Using a linear least squares fit in

1, the relevant API

　　(1), the value of the most

　　　　np.max () np.min () np.ptp ( ): returns an array of the maximum / minimum / poor

　　　　np.argmax () np.argmin (): subscript returns an array of the maximum / minimum element

　　　　np.maximum () np.minimum (): the elements of the maximum / minimum elements corresponding to the same two-dimensional array to form a new array

　　(2), as specified in an array along the axial direction, call handler, and returns the value returned again organized into arrays each call.

DEF FUNC (Data):
     Pass 
# FUNC handler 
# Axis axial [0,1] 
# Array array 
np.apply_along_axis (func, axis, array)

　　(3), convolution

= C numpy.convolve (A, b, convolution type) 

A = [. 1, 2,. 3,. 4,. 5 ] the original array 
b = [. 8,. 7,. 6 ] convolution kernel array 

used as a convolution kernel b, of a process of performing convolution operation of the array as follows:
            446,586          valid convolution (valid)
         23 is 446586 59       with dimensional convolution (same)
       . 8 59 446 586 30 23 is    complete convolution (full) 
0 0   . 1 2. 4. 3 . 5   0 0
 . 6. 7. 8 
   . 6. 7. 8 
      . 6. 7. 8 
         . 6. 7. 8 
            . 6. 7. 8 
               . 6. 7. 8 
                  . 6. 7. 8

　　(4), in line with the least squares method to calculate the minimum error fitting coefficients (the only solution is not required, but required the minimum error solution)

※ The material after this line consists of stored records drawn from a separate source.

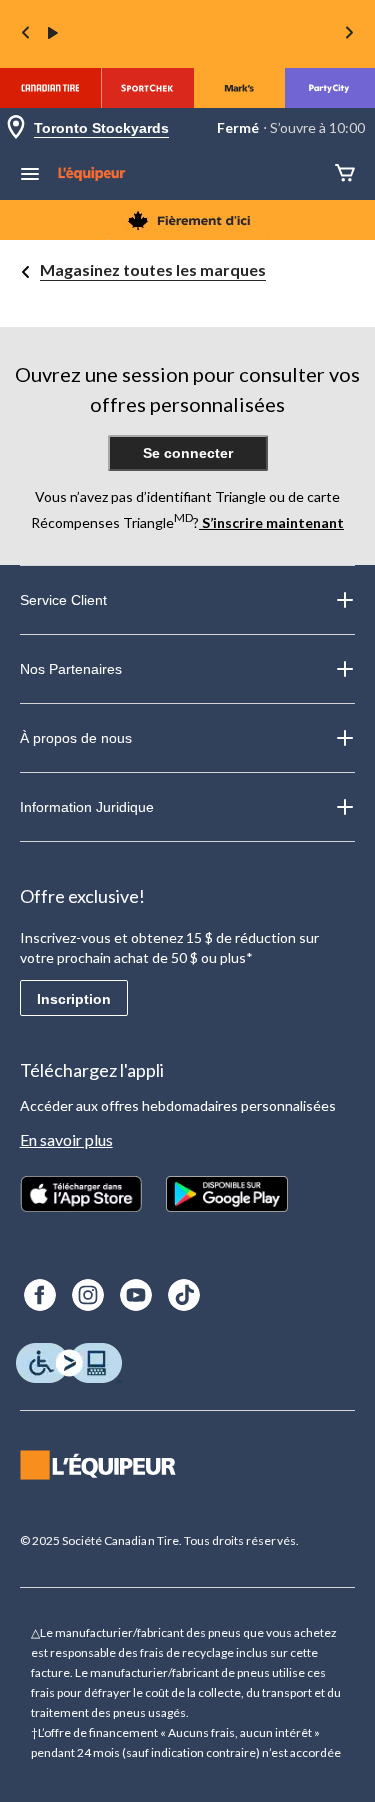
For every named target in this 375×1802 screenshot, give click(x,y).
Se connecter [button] (188, 453)
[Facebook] (40, 1295)
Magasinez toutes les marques (153, 269)
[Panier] (345, 174)
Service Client (63, 600)
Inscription (74, 999)
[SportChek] (147, 88)
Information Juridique (87, 807)
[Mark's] (239, 88)
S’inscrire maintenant (271, 522)
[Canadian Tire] (50, 88)
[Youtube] (136, 1295)
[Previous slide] (26, 34)
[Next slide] (349, 34)
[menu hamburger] (30, 176)
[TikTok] (184, 1295)
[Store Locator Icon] (16, 128)
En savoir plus (66, 1139)
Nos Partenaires (71, 669)
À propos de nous (76, 738)
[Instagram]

= X np.linalg.lstsq (A, B) [0]
 # A, B is a sample value

　　(5), the arithmetic mean and a weighted average,

Arithmetic mean: 
np.mean (Array) 
or array.mean () 
Weighted average: 
np.average (closing_prices, Volumes weights =) 
Note: The arithmetic mean is a weighted average understood equally weighted.

　　(6) Other

Median: median, poor: ptp.

2, the correlation matrix

　　

numpy.corrcoef (A, B)         # find correlation matrix 
numpy.cov (A, B)     # Covariance Matrix

3, polynomial fitting related API

The fitted values obtained from the fit coefficients and variables, whereby to obtain the sample data curve fit coordinates [X-, the Y ' ] 
np.polyval (P, X-) -> the Y '
 
polynomial derivation function, fitting coefficients according to obtaining the derivatives of the polynomial function coefficients 
np.polyder (P) -> Q 

known polynomial coefficients of the polynomial roots find Q (x-axis and the abscissa intersection) 
XS = np.roots (Q) 

two polynomial function of the difference between coefficients of the functions (the intersection of the two curves may be ascertained through the root difference function) 
Q = np.polysub (Pl, P2)

4, data smoothing

　　Smoothing processing generally comprises a noise data fitting and other operations. Intended for purposes of noise reduction features remove additional factors, intended to fit the mathematical modeling, mathematical methods can be more identifying characteristic curve.